I laughed, knowing that in part this image is correct to chide us for fussing about such a minor thing.  At the same time, this graphic risks oversimplifying and burying some key issues that don’t get addressed as much as the actual changes.

The way our technologies evolve now, in the present-tense first world, affects significantly how they are taken up or conceptualized later.  Facebook is in many ways bigger than itself.  It claims to be a social network service, yet in practice, resembles a public service (like telephone lines, operators, and yellow pages).  It functions on a massive scale (750 million users).  It controls the way we receive information (using obscured filters).

To this picture, add commercialization and personalized marketing. Then add the fact that each of us users has invested a lot of time and energy to build strong friendship networks and tweak this interface to suit our needs.  We’re unwilling to give that up and start again; in many ways, inertia keeps us locked into this particular service.

We may be complaining about seemingly silly things. But the function of complaining goes beyond the simple goal of getting a chronological order back into one’s news feed (which is just as banal as it sounds).  Our protests help push back against a corporate model that anticipates we will either unthinkingly accept infrastructures that don’t work well or we will notice, shrug our shoulders, and accept these things as inevitable.

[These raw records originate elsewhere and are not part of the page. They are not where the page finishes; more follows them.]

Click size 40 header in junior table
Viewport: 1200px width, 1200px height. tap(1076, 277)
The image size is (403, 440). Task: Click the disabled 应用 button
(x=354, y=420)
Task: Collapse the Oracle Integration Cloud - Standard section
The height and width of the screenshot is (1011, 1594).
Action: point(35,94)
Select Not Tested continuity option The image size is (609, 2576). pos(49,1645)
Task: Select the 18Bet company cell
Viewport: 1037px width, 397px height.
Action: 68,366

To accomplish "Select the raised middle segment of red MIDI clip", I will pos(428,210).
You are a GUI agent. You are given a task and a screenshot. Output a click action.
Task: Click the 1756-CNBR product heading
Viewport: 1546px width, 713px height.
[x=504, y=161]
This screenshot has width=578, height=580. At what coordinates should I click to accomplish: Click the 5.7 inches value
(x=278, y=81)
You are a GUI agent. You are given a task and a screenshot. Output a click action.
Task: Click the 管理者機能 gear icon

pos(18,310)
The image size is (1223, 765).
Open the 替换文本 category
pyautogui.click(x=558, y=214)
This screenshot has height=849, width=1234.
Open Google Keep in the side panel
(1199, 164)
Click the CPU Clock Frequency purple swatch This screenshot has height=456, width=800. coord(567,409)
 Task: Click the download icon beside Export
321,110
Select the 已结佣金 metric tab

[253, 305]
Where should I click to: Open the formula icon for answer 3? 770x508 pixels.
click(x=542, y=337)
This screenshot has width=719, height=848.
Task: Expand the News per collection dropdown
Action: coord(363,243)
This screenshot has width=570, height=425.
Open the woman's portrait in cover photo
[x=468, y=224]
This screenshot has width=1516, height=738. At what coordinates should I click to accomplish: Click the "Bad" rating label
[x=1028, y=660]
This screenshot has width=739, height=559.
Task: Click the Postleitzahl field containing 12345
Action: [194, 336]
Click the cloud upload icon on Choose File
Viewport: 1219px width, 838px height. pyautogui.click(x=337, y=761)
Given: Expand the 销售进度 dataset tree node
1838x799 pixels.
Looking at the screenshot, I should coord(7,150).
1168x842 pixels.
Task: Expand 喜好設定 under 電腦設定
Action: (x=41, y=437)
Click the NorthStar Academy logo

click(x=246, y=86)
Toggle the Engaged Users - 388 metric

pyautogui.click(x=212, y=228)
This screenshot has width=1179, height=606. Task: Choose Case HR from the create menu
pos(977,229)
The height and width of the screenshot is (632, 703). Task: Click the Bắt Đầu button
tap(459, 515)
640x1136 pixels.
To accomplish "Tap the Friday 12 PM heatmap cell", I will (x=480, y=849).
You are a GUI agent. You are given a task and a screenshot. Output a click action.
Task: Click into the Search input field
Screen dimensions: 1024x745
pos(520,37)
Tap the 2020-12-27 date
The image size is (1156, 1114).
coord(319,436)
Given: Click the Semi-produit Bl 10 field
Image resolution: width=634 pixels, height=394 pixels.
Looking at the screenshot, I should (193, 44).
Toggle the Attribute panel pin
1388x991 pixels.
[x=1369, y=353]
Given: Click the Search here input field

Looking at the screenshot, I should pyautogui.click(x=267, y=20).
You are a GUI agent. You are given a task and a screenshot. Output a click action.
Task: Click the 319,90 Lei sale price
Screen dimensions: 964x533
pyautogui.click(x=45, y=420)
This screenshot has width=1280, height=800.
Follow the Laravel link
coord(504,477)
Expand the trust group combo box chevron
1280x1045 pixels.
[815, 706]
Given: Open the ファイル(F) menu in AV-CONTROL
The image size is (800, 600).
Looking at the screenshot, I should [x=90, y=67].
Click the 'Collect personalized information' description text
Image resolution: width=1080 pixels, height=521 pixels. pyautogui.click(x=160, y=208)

When 750 million people use a personal networking service like Facebook and it becomes the predominant nexus and template for social activity, globally, it becomes more than just a free convenience.  And it affects many more people than current users.  Thinking ten years down the road instead of for the moment, there seems to be more than just inconvenience at stake when we don’t know what’s operating under the surface. There’s a taken for granted infrastructure in the making.  If we’re not careful, we become  the frogs in the frying pan, who don’t notice the change in temperature all around us until it’s too late.